**Exercise:** Copy out the entries below word for word, from the line that contains "Switch to the Jobs" through the line that contains "tap(415, 11)", including both of those lines.
******************************
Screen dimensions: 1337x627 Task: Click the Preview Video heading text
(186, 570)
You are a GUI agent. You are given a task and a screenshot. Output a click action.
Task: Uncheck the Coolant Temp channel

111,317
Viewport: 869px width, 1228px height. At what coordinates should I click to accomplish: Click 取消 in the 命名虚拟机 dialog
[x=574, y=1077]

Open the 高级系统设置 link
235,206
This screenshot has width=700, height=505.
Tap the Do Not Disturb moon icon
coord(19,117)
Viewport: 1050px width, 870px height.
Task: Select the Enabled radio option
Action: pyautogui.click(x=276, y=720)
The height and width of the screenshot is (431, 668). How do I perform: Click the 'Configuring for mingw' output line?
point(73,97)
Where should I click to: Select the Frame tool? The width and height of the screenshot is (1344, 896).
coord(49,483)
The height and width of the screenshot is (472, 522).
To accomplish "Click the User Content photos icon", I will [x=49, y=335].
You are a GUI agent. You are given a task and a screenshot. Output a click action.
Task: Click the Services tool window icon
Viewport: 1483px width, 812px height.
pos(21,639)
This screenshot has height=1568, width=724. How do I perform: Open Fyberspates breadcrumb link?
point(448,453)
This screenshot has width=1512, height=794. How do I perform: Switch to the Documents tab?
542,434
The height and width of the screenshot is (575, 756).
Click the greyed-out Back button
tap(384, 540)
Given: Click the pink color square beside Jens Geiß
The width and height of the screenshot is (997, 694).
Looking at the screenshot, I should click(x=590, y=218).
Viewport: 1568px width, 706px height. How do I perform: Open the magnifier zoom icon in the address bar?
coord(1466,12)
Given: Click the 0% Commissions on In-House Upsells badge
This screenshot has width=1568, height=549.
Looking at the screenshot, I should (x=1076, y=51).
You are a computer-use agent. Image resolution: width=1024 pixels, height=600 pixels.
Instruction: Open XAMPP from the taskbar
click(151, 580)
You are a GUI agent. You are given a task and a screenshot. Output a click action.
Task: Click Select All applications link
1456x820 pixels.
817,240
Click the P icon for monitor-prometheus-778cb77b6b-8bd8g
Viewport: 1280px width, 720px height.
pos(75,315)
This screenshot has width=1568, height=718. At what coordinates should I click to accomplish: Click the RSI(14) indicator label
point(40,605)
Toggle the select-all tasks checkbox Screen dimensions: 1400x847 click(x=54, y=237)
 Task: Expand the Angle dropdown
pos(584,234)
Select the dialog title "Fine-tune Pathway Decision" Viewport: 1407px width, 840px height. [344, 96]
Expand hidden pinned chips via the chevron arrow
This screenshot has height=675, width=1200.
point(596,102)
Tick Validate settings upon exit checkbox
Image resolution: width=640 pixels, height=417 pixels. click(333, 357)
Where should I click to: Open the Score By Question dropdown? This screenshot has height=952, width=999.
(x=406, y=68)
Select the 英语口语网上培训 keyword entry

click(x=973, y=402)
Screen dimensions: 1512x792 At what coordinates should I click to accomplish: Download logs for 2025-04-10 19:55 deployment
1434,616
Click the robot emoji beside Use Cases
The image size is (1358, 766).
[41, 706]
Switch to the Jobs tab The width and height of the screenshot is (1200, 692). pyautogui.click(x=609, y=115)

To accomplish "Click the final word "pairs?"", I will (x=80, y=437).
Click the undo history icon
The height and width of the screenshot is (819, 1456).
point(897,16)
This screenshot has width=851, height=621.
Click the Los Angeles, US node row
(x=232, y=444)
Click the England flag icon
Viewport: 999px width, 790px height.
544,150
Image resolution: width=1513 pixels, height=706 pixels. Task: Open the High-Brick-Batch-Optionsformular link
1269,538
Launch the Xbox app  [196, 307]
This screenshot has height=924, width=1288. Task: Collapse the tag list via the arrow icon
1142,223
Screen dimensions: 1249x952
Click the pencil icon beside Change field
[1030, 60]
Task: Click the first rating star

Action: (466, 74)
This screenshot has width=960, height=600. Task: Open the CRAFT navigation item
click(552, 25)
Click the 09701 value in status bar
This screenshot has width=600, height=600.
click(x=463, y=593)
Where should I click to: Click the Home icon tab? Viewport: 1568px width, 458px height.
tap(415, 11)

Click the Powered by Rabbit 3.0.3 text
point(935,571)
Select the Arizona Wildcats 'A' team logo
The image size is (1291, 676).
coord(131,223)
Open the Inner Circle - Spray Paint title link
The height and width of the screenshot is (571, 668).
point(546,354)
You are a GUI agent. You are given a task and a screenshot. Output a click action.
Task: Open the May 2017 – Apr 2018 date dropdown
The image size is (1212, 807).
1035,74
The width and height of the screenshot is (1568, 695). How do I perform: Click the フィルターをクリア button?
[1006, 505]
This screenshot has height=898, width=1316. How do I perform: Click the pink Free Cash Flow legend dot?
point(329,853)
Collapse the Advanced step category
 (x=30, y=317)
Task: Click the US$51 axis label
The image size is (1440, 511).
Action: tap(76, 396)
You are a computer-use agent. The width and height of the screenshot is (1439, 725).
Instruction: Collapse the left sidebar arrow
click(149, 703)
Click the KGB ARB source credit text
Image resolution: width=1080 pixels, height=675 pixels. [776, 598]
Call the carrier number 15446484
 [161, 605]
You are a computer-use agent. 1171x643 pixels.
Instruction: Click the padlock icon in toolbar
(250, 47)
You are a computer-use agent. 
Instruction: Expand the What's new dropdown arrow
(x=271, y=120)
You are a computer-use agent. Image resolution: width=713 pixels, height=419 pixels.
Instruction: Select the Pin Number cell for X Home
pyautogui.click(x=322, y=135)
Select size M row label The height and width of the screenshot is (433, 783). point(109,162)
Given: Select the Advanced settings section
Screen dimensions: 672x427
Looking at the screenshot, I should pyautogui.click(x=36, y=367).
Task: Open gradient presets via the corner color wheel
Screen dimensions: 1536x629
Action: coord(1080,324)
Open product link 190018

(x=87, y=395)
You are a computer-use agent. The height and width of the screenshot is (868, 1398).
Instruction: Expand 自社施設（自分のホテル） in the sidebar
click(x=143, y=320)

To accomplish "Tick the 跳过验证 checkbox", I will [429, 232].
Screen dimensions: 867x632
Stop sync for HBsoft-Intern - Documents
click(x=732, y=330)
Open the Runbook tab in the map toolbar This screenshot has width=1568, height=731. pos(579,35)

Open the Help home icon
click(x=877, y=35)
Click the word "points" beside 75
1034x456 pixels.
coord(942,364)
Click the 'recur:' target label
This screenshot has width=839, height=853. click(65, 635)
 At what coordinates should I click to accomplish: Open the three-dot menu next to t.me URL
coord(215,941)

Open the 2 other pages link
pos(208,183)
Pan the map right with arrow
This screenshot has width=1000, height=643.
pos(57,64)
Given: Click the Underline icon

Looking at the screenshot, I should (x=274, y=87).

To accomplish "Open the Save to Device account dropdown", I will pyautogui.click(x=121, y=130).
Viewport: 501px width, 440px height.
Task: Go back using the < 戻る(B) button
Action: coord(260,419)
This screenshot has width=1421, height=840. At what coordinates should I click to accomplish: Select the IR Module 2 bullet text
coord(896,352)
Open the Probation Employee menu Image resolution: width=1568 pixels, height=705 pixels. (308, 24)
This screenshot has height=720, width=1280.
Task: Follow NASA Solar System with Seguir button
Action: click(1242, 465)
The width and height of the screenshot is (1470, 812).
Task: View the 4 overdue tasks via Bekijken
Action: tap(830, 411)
******************************
**Finished exercise:**
Switch to the Jobs tab The width and height of the screenshot is (1200, 692). pyautogui.click(x=609, y=115)

To accomplish "Click the final word "pairs?"", I will (x=80, y=437).
Click the undo history icon
The height and width of the screenshot is (819, 1456).
point(897,16)
This screenshot has width=851, height=621.
Click the Los Angeles, US node row
(x=232, y=444)
Click the England flag icon
Viewport: 999px width, 790px height.
544,150
Image resolution: width=1513 pixels, height=706 pixels. Task: Open the High-Brick-Batch-Optionsformular link
1269,538
Launch the Xbox app  [196, 307]
This screenshot has height=924, width=1288. Task: Collapse the tag list via the arrow icon
1142,223
Screen dimensions: 1249x952
Click the pencil icon beside Change field
[1030, 60]
Task: Click the first rating star

Action: (466, 74)
This screenshot has width=960, height=600. Task: Open the CRAFT navigation item
click(552, 25)
Click the 09701 value in status bar
This screenshot has width=600, height=600.
click(x=463, y=593)
Where should I click to: Click the Home icon tab? Viewport: 1568px width, 458px height.
tap(415, 11)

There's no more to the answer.